## Tarefa
Segundo o trecho selecionado, qual é o valor do investimento previsto para a chamada pública?

## Trecho selecionado

----------------------------------------

A Prefeitura de Porto Velho informa que o Governo Federal está com inscrições abertas para seleção de entidades e empresas que irão executar ações de regularização fundiária e ambiental, além de prestar Assistência Técnica e Extensão Rural (Ater) a agricultores familiares em municípios prioritários da Amazônia Legal.
A chamada pública integra o Programa União com Municípios pela Redução do Desmatamento e Incêndios Florestais na Amazônia e contará com investimento de R$ 131,9 milhões, com recursos do Fundo Amazônia.
A iniciativa é coordenada pelo Ministério do Meio Ambiente e Mudança do Clima (MMA) e pelo Ministério do Desenvolvimento Agrário e Agricultura Familiar (MDA), em parceria com a Agência Nacional de Assistência Técnica e Extensão Rural (Anater), o Instituto Nacional de Colonização e Reforma Agrária (Incra) e o Banco Nacional de Desenvolvimento Econômico e Social (BNDES).

----------------------------------------

## Material fornecido
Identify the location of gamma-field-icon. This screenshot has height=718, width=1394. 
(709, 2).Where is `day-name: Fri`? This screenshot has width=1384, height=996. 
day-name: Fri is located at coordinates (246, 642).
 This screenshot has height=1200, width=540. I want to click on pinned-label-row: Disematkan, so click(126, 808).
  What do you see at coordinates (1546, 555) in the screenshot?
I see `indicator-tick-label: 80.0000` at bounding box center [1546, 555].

----------------------------------------

## Área de resposta
R$ 131,9 milhões, com recursos do Fundo Amazônia.